Colorado is filled with remote destinations scattered throughout the state. Depending on how remote you’d like to get, you can go deep into the mountains to stay in a cabin in the wilderness, or seek out one of the quaint towns to find small-town charm set in breathtaking locations, each with unique and remote lodging options.

For nearly 30 years my family, or sometimes I, solo, have traveled regularly to Colorado. The altitude, brisk mountain air, wildlife, hiking opportunities, and vibrant food choices bring us back time and again. Although the larger cities such as Denver, Colorado Springs, and even Boulder hold their unique charms, I find there’s nothing more majestic than to explore the rugged and less-visited parts of Colorado.

Here, in no particular order, are seven gorgeous secluded getaways in Colorado.

1. Mancos

Hidden in southwest Colorado, the small town of Mancos sits at 7,000 feet above sea level. There’s plenty to be in awe of in this remote location: The valley is surrounded by the cliffs of Mesa Verde and the La Plata Mountains, with the Jackson Gulch Reservoir and Mesa Verde National Park both nearby. Colorado is known for its outdoor adventures and Mancos is no exception.

In town, wander the quaint, historic streets to discover this artists’ community with 150 area artists, galleries, and the Mancos Opera House.

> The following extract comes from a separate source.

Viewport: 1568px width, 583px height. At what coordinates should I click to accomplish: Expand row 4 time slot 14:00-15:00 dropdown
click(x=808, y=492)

Food options include organic fare as well as burger joints and coffee roasters. There’s also plenty of regionally grown and produced wine to sample. Find the blend of art, food, and wine the city is known for at Olio. The menu changes weekly at this farm-to-table restaurant, but if it’s available, be sure to sample the Colorado Trout Rillettes with Chickpea Blinis.

View and learn about Ancestral Puebloan culture at the archaeological sites and dwellings preserved at Mesa Verde National Park.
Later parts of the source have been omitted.